In 2013, Becker moved to Toronto, Canada, to join the University of Toronto's Faculty of Information as an assistant professor. He became an associate professor in 2018 and a full professor in 2023. He also holds an appointment in the University of Toronto's School of the Environment.

Becker leads the Just Sustainability Design Lab, an interdisciplinary research group exploring how technology can serve social justice, environmental sustainability, and community well-being. He also is one of the Fellows of the University of Toronto's Sustainable Development Goals Academy.

His book Insolvent: How to Reorient Computing for Just Sustainability appeared at MIT Press from June 2023. The book was named a finalist for the 2024 Association of American Publishers PROSE Award in the Engineering and Technology category, and was also selected as 2024 Choice Outstanding Academic Title.

== Research ==
Becker's research focuses on just sustainability design, a framework for systems design practice, research, and pedagogy that gives priority to environmental sustainability and social justice. The framework examines how the effects of systems design choices may be distributed unevenly across people, communities, places, and time. It seeks not only to prevent or reduce harm, but also to use systems design to bring about socially just and ecologically sustainable change.

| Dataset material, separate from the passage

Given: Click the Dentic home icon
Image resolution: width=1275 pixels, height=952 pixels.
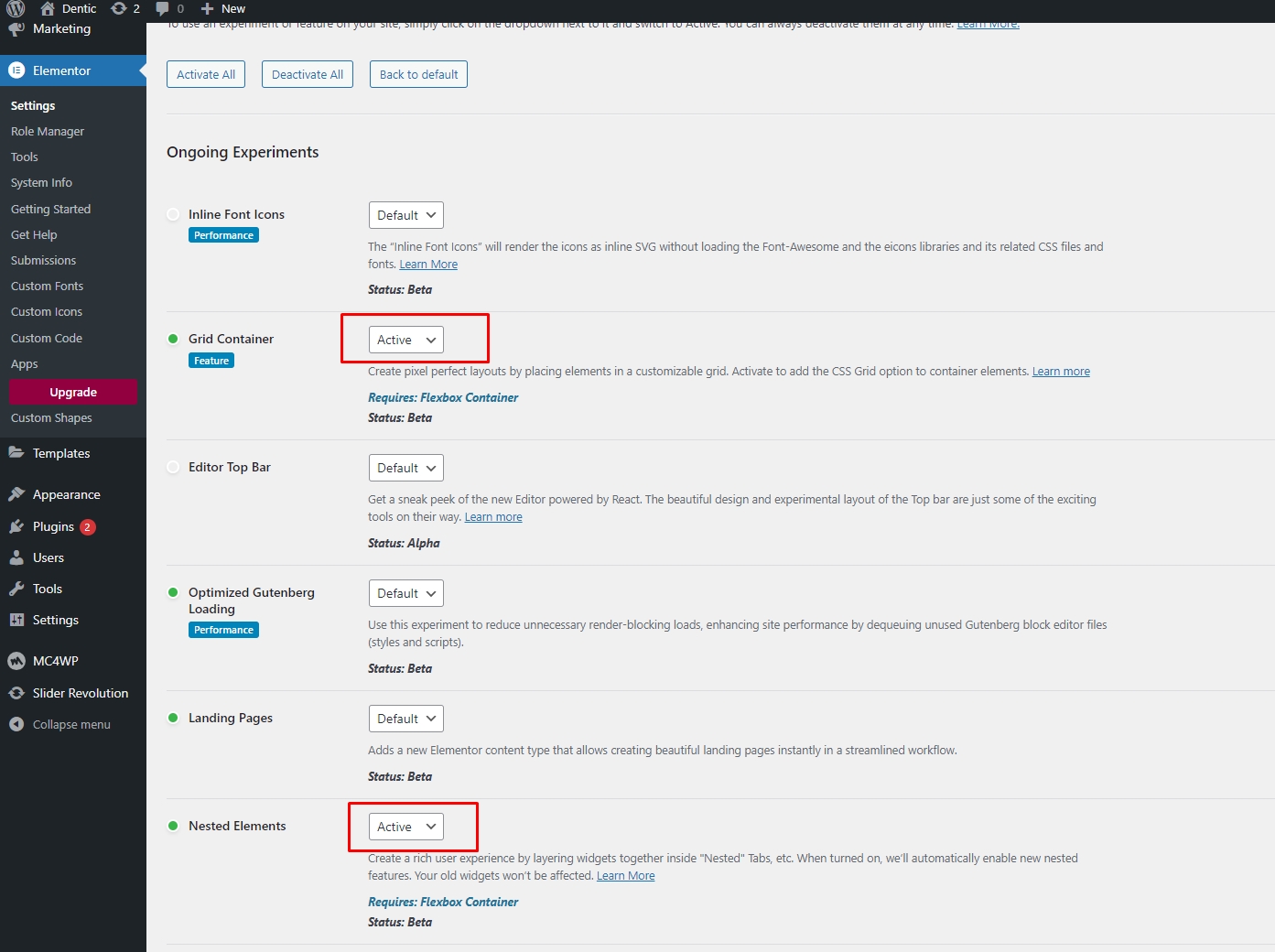Looking at the screenshot, I should [x=48, y=8].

Becker directed the Digital Curation Institute at the University of Toronto from 2014 to 2024. His earlier research focused on digital preservation, digital curation, archiving, and digital libraries. This work included the development of methods and decision-support systems for the long-term preservation of digital information.

He has received funding from the National Science and Engineering Research Council of Canada, Ontario Research Fund, Canada Foundation for Innovation, the European Commission's Framework Program, the Vienna Science and Technology Fund, the United Nations' Food and Agriculture Organization, the University of Toronto's Connaught Fund, and School of Cities Urban Challenge Grants.

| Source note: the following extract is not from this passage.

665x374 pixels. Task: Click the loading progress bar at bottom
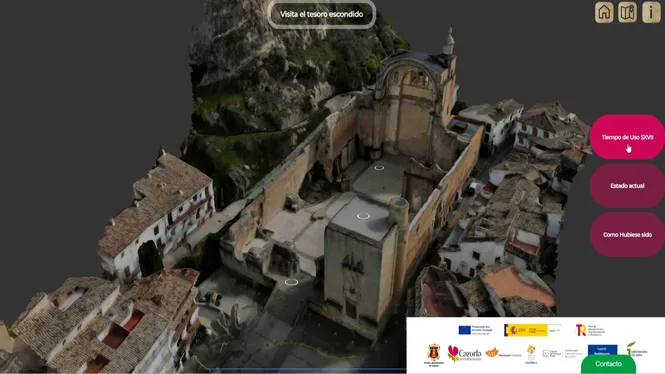point(305,370)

Becker is an associate editor of the recently launched ACM Journal of Responsible Computing, a member of the program committees of ICSE, CHASE, ICT4S, Computing within Limits, and EASE, and a co-founder of TechOtherwise.

== Works ==

- Insolvent: How to Reorient Computing for Just Sustainability
- Christoph Becker - Google Scholar

== Public Writing ==

- Christoph Becker, Toward justice and sustainability in the tech industry. TechTarget, September 2023.
- Christoph Becker, Andrew Clement. It's time to defund Big Tech and empower communities. Toronto Star.
- Christopher Frauenberger, Ann Light, Christoph Becker, Dawn Walker, Curtis McCord, Steve Easterbrook, Lisa Nathan, Irina Shklovski, Elizabeth Patitsas. Ein neuer Kompass für die digitale Zukunft. Kommentare der anderen, DerStandard.at

== Awards ==

- 2025: Best Paper Awards, 28th ACM SIGCHI Conference on Computer-Supported Cooperative Work & Social Computing (CSCW), for "Near Data" and "Far Data" for Urban Sustainability: How Do Community Advocates Envision Data Intermediaries? https://doi.org/10.1145/3710901
- 2019: Best Paper award, 6th International Conference on ICT for Sustainability (ICT4S), for "Sidewalk and Toronto: Critical Systems Heuristics and the Smart City" .
- 2019: W. Kaye Lamb Prize of the Association of Canadian Archivists (ACA) for article "Metaphors We Work By: Reframing Digital Objects, Significant Properties and the Design of Digital Preservation Systems"
- 2014: Best Demo award, Combined ACM/IEEE Joint Conference on Digital Libraries & Theory and Practice of Digital Libraries Conference, for SCAPE Planning and Watch System
- 2012: Digital Preservation Coalition: Digital Preservation Award for Research & Innovation in Digital Preservation for the PLANETS project (Digital Preservation Award - Wikipedia)
- 2011: Shortlisted for the German/Austrian/Swiss computer science doctoral dissertation award.
- 2010: German Association for the Advancement of Information Sciences: Thesis award for doctoral thesis, "Trustworthy preservation planning".